The Way Sports Should Be

Camden

If you’re a regular reader of this blog, you probably know that I’m not a big fan of the intense specialization increasingly going on today in the world of youth sports.  (See “Long Live the 3-Sport Athlete” at  //www.hyde.edu/2014/04/18/malcolms-blog/long-live-the-3-sport-athlete/ )

Here’s three reasons (and I have more) I’m uncomfortable with this trend:
1. It results in the law of diminishing returns;
2. It kills the fun in the given sport, often resulting in burn-out;
3. It can fuel a “center-of-the-universe” attitude among young athletes. (And speaking of “and I have more”… Don’t even get me started on the parents.)

During the past couple of weeks I had two experiences that left me thinking, “Man, this is the way sports should be.”

9/19/15 – The Ragged Mountain Scuttle in Camden, Maine
This is a unique 5K obstacle course at the Camden Snow Bowl. Running along the mountain trails, one is challenged by 20 obstacles ranging from climbing over walls to crawling under barriers to hoisting weighted pulls. (A particularly tough one requires participants to carry a tire up and down a very steep 150+- foot grade.)

Anyway, I can’t say for sure what possessed me, but I agreed to join Hyde-Bath cross-country coach McKayla Nuffer and the JV boys cross-country team in tackling this course.  At first, I was thinking that it was just a rigorous 5K jog through the woods… Uh-uh… It quickly became clear that it was going to be lot tougher than that. (And added to the challenge was the fact that it was an unseasonably hot and humid day.)

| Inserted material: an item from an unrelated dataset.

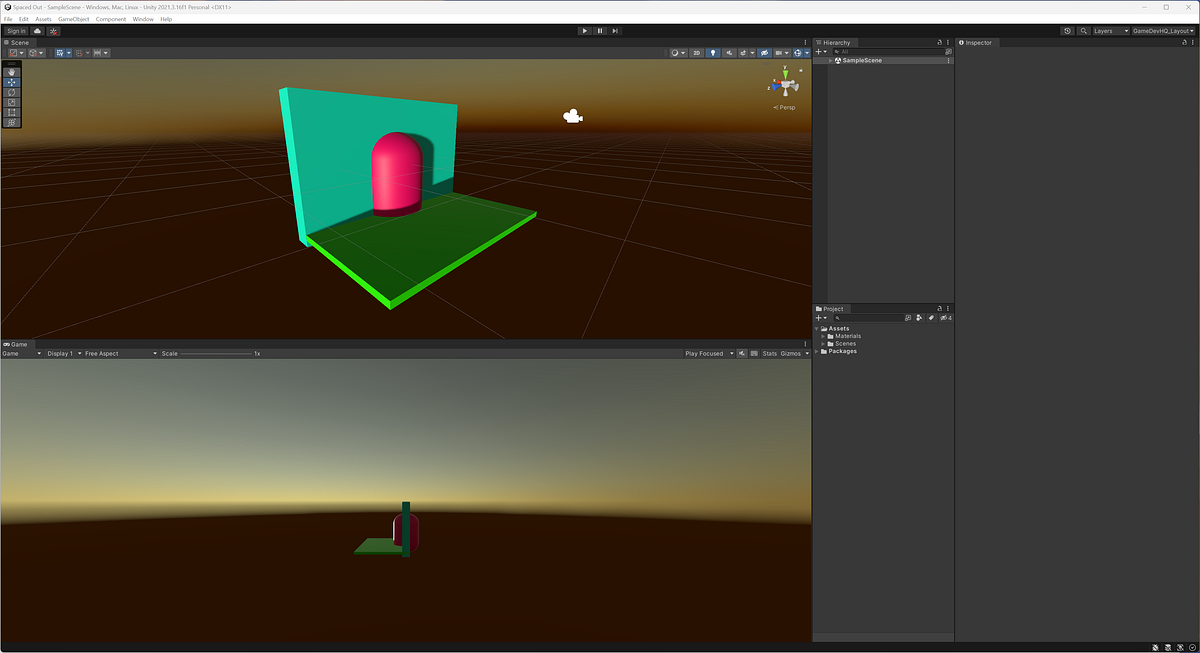Screen dimensions: 1200x653
Task: Mute game audio in the Game view
Action: 741,353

At the beginning, the students seemed less than excited to be spending their Saturday morning doing “The Scuttle.” However at the end of it all, it was obvious that they were proud of the fact that each one of them had completed the course. (Hey, some of them were even willing to admit it!)

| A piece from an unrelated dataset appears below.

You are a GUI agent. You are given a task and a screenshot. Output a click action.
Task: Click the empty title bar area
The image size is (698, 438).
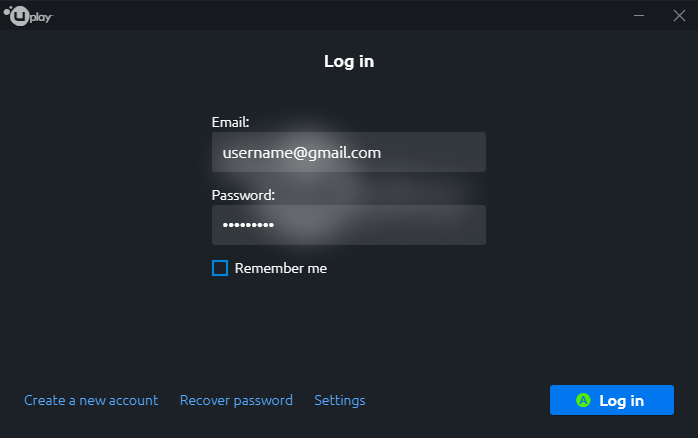coord(338,16)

9/28/15 – JV Football vs. Lincoln County Club
Back in the late 90s, Bath faculty members Bud Cox, Bob Felt ’90, and Mike Dawes used to talk enthusiastically about this phenomenon they called “The Zen of JV Football.”  They carried the tradition to Woodstock a decade or so ago. On face value, the whole thing amounted to little more than an intense esprit de corps with some great humor (e.g., the hilarious JV nicknaming ceremony where each player received the nickname that would be his for life!) mixed in. On a deeper level, the approach fostered both a love and knowledge of a game that most of the participants would never be playing in any other school setting.

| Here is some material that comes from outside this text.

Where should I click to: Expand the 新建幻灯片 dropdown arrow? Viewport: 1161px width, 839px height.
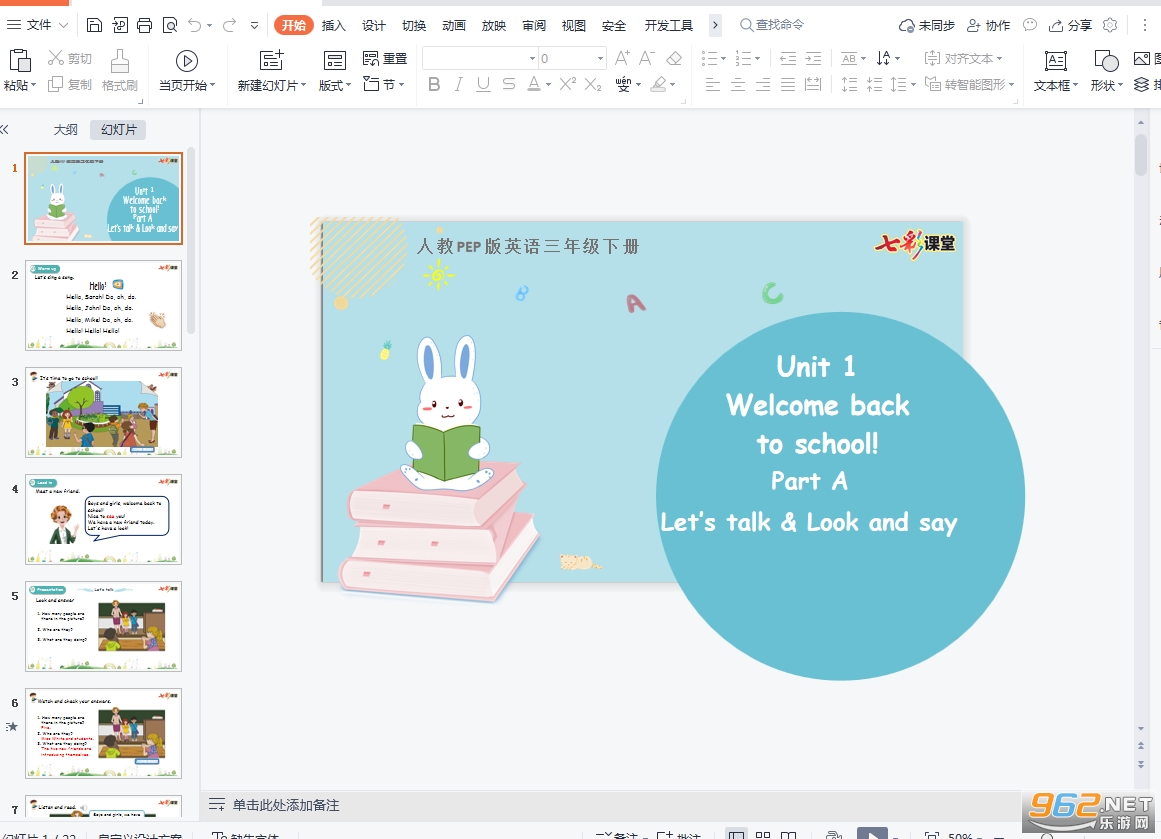pos(304,85)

I’m positive that all three of those guys would love to have watched the recent game I saw versus the Lincoln County Club JV team on the Bath turf.  It was two evenly matched teams, neither with any stars, going at it hard and clean. Everybody got lots of playing time and the score was close.  In fact, the game wasn’t decided until the last play of the game when Lincoln connected on a “Hail Mary” end zone bomb. I dropped by in the first quarter intending to watch a few plays and wound up watching the whole thing. It was a bunch of teenagers of varying abilities having a lot of fun playing a challenging sport. Hmmm… What a concept!